第7話神界会議と、絶対神の萌芽
天上領域──神界の中心、《シン・オーダーホール》。
七柱の大神が集う円卓の間には、冷え切った沈黙が漂っていた。
「……神罰使徒ゼリオス、消失」
「《オムニタイム》未発動状態の“半全能”により、神性因子の構造そのものが否定された」
「これは神性の“模倣”ではない。“再定義”と“上書き”。明らかに、律法の外からの介入だ」
神々は理解していた。
“叡智なる半全能”は、確かに制限付きではある。
だが、その根源は「世界を理解すること」。
それはすなわち、《神々が知らない世界の仕組み》を内包する、完全に異質な存在。
「──“絶対神”になり得る」
静は今、ただの“神敵”ではない。
神界の秩序を支配する《運命律(オーダー)》そのものに、“書き換えの権限”を持ち始めている。
「だが、本体はただの人間だ。

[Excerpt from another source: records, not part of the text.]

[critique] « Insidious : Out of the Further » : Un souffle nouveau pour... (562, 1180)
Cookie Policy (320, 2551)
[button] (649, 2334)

魂の器も、記憶も未完成。完全なる全能には至っていない」
「そう……まだ、“目覚めきっていない”」
◆
その頃。
静はレティアの命で、一時的に表の軍務から外れ、静養と研究のための離宮へと移っていた。
魔導書を片手に、静はゆっくりと頭を横に振る。
「……やはり、この世界の神性構造は、いびつです。補完された因果律が多すぎる。歪みの原因は、おそらく……」
「“創造主がいなかった”ことにある」
「世界を創った“始まりの存在”が存在しないからこそ、神々は“秩序の管理者”にとどまっている。……この世界には、“絶対の上”がいない」
そこに、レティアが入ってくる。
柔らかな衣装に身を包み、少しだけ眠たげな表情。
「静。わたし、夢を見たの」
「……夢?」
「静がね……私の隣に座って、“神”の座についてた」
「……それは、予知夢の可能性もあります」
「違うわ。あれは“願い”の夢。あなたと一緒に、“世界の一番上”にいたいって、私の心が思ってる」
静は一瞬、言葉に詰まる。
レティアの願い。
それは、静にとって最も抗えない指令。
──彼女のために全てを成す。
──その誓いが、静という存在の“意味”そのものだった。
「もし、ご主人様がそうお望みなら。私は……神を超えて、“創造主”になります」
「その時、あなたは?」
「私は“創られる側”よ。あなたが神になるなら、私は“あなたの居場所”になるわ」
「……それは、“絶対神”」
「そうよ。私はあなたの神で、あなたは私の神。――この世界の、頂点」
その言葉は、何よりも甘く、重く、美しい“呪い”だった。
◆
天界、円卓会議に一人の異端が現れる。
第十三位神、《境界神フィロス》。
通常、神界上層に召喚されることのないはずの、低位の外れ者。
「……私、静という人間に興味があります」
「排除するのではなく、“観測”しませんか?」
「お前のような不完全な神に、彼女を見極める器があるとでも?」
「逆です。私は不完全だからこそ、彼女の“不完全な神性”に共鳴するのです」
ざわつく会議。
一部の神々が沈黙し、ラグネスが冷たい声で言う。
「いいだろう。監視者としての地位を一時的に与える。彼女を観察し、報告せよ。……ただし、手出しはするな」
境界神フィロスは、微笑んだ。
「静──あなたは“全知全能”の器にして、“孤独”の果てにいる存在。ならば私は、あなたに“境界”を与える」
「人と神の、絶対と有限の、あいだにある……“意味”を、見つけてみせましょう」
そして、神界にかすかな“反逆”の火が灯る。
◆
夜、静とレティアは静かに月を見上げていた。
「ご主人様。私は、今日また一歩、“神”に近づいた気がします」
「ええ。でも忘れないで。あなたは私の“しもべ”。神になるなら、その座に座る時も──私の許しがいるわ」
「はい。だから私は……いつまでも、ご主人様の足元にいます」
レティアが微笑む。
「いいわ。じゃあ、足元で私を支えて。……世界が壊れても、私たちは崩れないように」
静の頬に、初めて涙が流れた。
それは、人としての心が芽吹いた証だった。
──そして、神をも超える存在が、ゆっくりと目覚め始める。